Na terça-feira (22/10), na sessão da 1ª Turma, o ministro Alexandre de Moraes afirmou que julgava procedente a reclamação por entender que existe aderência ao caso ao que foi julgado na ADPF 324, que tratou da licitude da terceirização. Para ele, trata de um contrato de prestação de serviços firmado com a Lynxfilm e um prestador de serviços na área de teledramaturgia e de assistente de iluminação por obra. Porém, essa empresa terceirizou o serviço para a Record.
Segundo Flávio Dino, contudo, não daria para dizer que é a mesma situação discutida na ADPF 324 que somente tratou de quem seria a responsabilidade pelos encargos trabalhistas, se pela tomadora ou prestadora de serviços, e que não tratou da discussão da pejotização. Para ele, a discussão sobre vínculo empregatício só ocorreu no plenário para motoristas autônomos, salão de beleza e terceirizados. “O que está acontecendo é que no mundo dos fatos isso está sendo alargado. Uma pessoa está vendendo sapatos e no dia seguinte passa a ser pessoa jurídica. Isso não é terceirização, são coisas diferentes. Isso que está acontecendo não é apenas fraude contra os direitos trabalhistas, mas uma fraude contra o erário”, diz.

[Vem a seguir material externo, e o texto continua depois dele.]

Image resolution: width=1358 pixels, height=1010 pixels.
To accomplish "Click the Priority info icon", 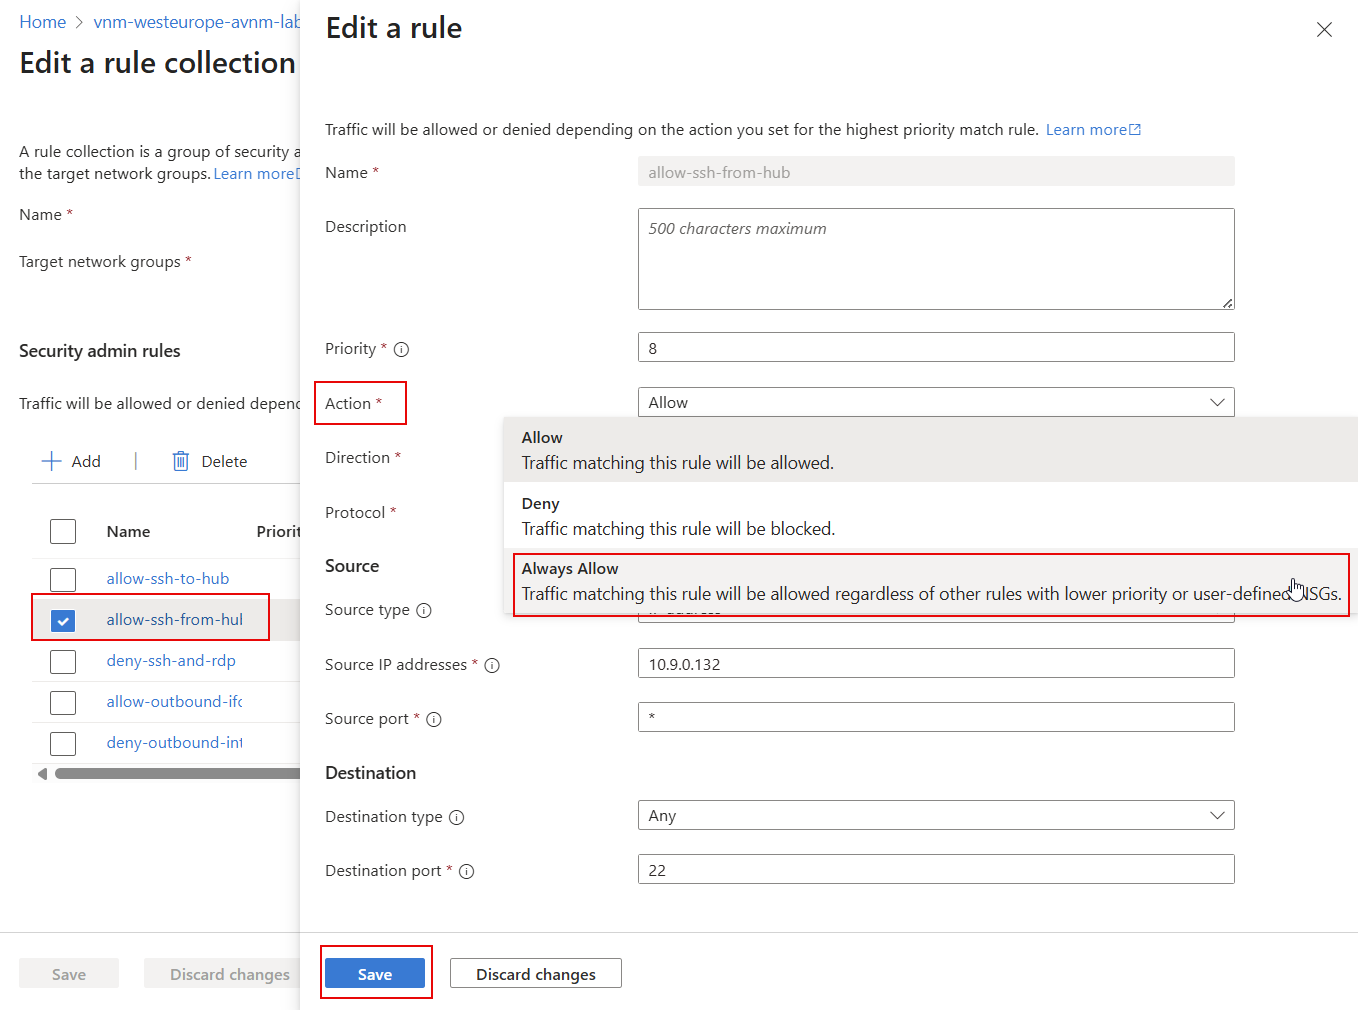I will 401,349.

Para Dino, o caso em discussão só trataria do mesmo caso já julgado de terceirização se o prestador pedisse vínculo com a Record. Para ele, esse pejotizado vai envelhecer e não terá aposentadoria, vai sofrer acidente de trabalho e não terá afastamento previdenciário, se for mulher vai engravidar e não terá licença maternidade.

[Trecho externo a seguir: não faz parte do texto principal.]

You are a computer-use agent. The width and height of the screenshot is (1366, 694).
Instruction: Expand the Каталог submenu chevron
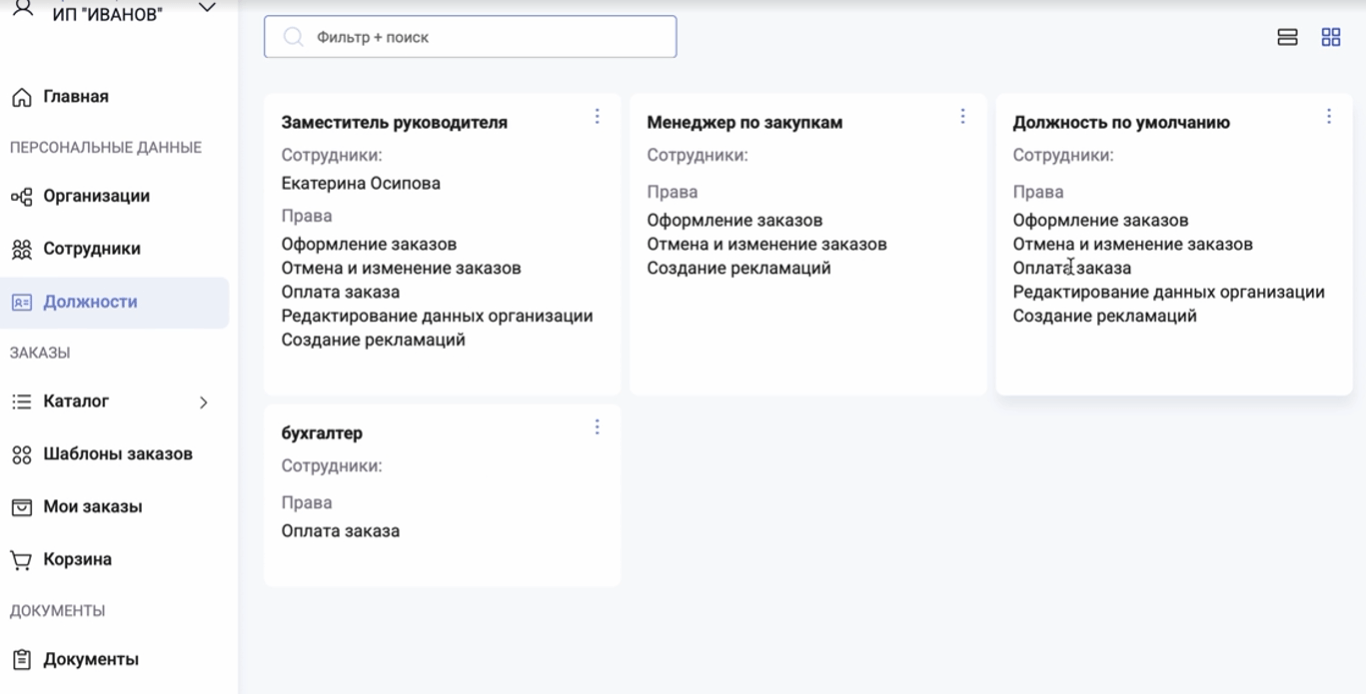(203, 402)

Luiz Fux destacou que quando o plenário do Supremo julgou a terceirização, falavam que as grandes empresas, como as de call center, por exemplo, não teriam como manter 60 mil funcionários e, que por isso, a terceirização seria uma nova forma de fomentar o mercado de trabalho. “A terceirização atividade, fim foi justamente para não criar vínculo empregatício na terceirização”, diz. Para ele, há pelotizações e pelotizações e a Justiça do Trabalho tem que comprovar vínculo empregatício e, nesse caso, determinar que sejam pagos todos os tributos devidos. Para Fux, “só isso vai dissuadir essas aventuras”. “Concordo que ele [pejotizado] vai ficar sem aposentadoria, sem benefício previdenciário. Mas ele pagou para isso? Nós não pagamos?”, disse.
Carmen Lúcia então votou para dar provimento ao agravo da reclamação e determinar que o TRT dê uma nova decisão, de acordo com os julgamentos do Supremo.
Em seguida, porém, Cristiano Zanin destacou que ao analisar o caso, viu que a decisão que tratou do vínculo já tinha transitado em julgado (não cabia mais recurso) no TRT e que no TST havia apenas um recurso pendente que apenas discutia representação sindical. E por isso, não poderia aceitar a reclamação. Diante disso, Dino pediu vista novamente para analisar essa questão.